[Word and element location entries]
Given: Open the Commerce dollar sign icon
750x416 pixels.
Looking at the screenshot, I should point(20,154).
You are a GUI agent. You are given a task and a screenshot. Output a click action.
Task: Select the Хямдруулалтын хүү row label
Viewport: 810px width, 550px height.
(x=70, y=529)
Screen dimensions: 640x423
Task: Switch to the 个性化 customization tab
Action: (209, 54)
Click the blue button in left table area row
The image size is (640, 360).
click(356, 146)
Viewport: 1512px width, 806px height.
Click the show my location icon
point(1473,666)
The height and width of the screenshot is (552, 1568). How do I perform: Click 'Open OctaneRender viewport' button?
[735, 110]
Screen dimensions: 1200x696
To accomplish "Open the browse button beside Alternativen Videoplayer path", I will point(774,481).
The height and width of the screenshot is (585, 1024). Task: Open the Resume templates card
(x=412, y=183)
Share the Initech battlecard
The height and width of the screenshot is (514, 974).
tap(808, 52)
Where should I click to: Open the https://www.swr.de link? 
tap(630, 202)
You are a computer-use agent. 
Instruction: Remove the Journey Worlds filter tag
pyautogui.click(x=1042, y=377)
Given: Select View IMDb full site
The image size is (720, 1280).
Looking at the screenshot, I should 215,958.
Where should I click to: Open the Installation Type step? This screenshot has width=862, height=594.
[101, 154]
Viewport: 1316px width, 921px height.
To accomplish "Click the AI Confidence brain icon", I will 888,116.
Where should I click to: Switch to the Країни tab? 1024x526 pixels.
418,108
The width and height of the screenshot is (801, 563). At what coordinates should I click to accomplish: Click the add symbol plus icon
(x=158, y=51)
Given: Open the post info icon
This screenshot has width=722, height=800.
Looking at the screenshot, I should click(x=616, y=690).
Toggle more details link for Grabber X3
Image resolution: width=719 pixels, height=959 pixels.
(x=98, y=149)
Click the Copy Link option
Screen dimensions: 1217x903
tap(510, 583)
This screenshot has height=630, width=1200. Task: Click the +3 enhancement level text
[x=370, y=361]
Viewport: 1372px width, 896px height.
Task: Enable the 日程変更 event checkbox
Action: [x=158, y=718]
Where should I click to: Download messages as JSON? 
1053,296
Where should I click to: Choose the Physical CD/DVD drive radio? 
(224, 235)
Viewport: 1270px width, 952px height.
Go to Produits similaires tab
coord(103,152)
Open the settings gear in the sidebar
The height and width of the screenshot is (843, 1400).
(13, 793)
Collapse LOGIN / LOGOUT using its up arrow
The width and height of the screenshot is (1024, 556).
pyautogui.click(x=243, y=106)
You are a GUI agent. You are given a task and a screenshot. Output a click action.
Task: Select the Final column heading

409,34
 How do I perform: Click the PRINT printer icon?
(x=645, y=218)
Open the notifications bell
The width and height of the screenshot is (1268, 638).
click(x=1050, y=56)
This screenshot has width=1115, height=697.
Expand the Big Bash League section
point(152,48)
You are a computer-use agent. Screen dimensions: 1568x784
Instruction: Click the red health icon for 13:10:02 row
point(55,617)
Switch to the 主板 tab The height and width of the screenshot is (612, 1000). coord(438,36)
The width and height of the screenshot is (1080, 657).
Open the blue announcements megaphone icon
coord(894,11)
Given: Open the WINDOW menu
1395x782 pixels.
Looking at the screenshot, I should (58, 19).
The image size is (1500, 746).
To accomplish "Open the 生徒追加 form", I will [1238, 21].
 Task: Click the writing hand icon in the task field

AIM:
Rewrite all the entries above so that "Where should I click to:" becomes "Which spot should I click to:" each time it appears, keeping everything else unchanged.

WRITTEN RESPONSE:
Given: Open the Commerce dollar sign icon
750x416 pixels.
Looking at the screenshot, I should point(20,154).
You are a GUI agent. You are given a task and a screenshot. Output a click action.
Task: Select the Хямдруулалтын хүү row label
Viewport: 810px width, 550px height.
(x=70, y=529)
Screen dimensions: 640x423
Task: Switch to the 个性化 customization tab
Action: (209, 54)
Click the blue button in left table area row
The image size is (640, 360).
click(356, 146)
Viewport: 1512px width, 806px height.
Click the show my location icon
point(1473,666)
The height and width of the screenshot is (552, 1568). How do I perform: Click 'Open OctaneRender viewport' button?
[735, 110]
Screen dimensions: 1200x696
To accomplish "Open the browse button beside Alternativen Videoplayer path", I will point(774,481).
The height and width of the screenshot is (585, 1024). Task: Open the Resume templates card
(x=412, y=183)
Share the Initech battlecard
The height and width of the screenshot is (514, 974).
tap(808, 52)
Which spot should I click to: Open the https://www.swr.de link? 
tap(630, 202)
You are a computer-use agent. 
Instruction: Remove the Journey Worlds filter tag
pyautogui.click(x=1042, y=377)
Given: Select View IMDb full site
The image size is (720, 1280).
Looking at the screenshot, I should 215,958.
Which spot should I click to: Open the Installation Type step? This screenshot has width=862, height=594.
[101, 154]
Viewport: 1316px width, 921px height.
To accomplish "Click the AI Confidence brain icon", I will 888,116.
Which spot should I click to: Switch to the Країни tab? 1024x526 pixels.
418,108
The width and height of the screenshot is (801, 563). At what coordinates should I click to accomplish: Click the add symbol plus icon
(x=158, y=51)
Given: Open the post info icon
This screenshot has width=722, height=800.
Looking at the screenshot, I should click(x=616, y=690).
Toggle more details link for Grabber X3
Image resolution: width=719 pixels, height=959 pixels.
(x=98, y=149)
Click the Copy Link option
Screen dimensions: 1217x903
tap(510, 583)
This screenshot has height=630, width=1200. Task: Click the +3 enhancement level text
[x=370, y=361]
Viewport: 1372px width, 896px height.
Task: Enable the 日程変更 event checkbox
Action: [x=158, y=718]
Which spot should I click to: Download messages as JSON? 
1053,296
Which spot should I click to: Choose the Physical CD/DVD drive radio? 
(224, 235)
Viewport: 1270px width, 952px height.
Go to Produits similaires tab
coord(103,152)
Open the settings gear in the sidebar
The height and width of the screenshot is (843, 1400).
(13, 793)
Collapse LOGIN / LOGOUT using its up arrow
The width and height of the screenshot is (1024, 556).
pyautogui.click(x=243, y=106)
You are a GUI agent. You are given a task and a screenshot. Output a click action.
Task: Select the Final column heading

409,34
 How do I perform: Click the PRINT printer icon?
(x=645, y=218)
Open the notifications bell
The width and height of the screenshot is (1268, 638).
click(x=1050, y=56)
This screenshot has width=1115, height=697.
Expand the Big Bash League section
point(152,48)
You are a computer-use agent. Screen dimensions: 1568x784
Instruction: Click the red health icon for 13:10:02 row
point(55,617)
Switch to the 主板 tab The height and width of the screenshot is (612, 1000). coord(438,36)
The width and height of the screenshot is (1080, 657).
Open the blue announcements megaphone icon
coord(894,11)
Given: Open the WINDOW menu
1395x782 pixels.
Looking at the screenshot, I should (58, 19).
The image size is (1500, 746).
To accomplish "Open the 生徒追加 form", I will [1238, 21].
 Task: Click the writing hand icon in the task field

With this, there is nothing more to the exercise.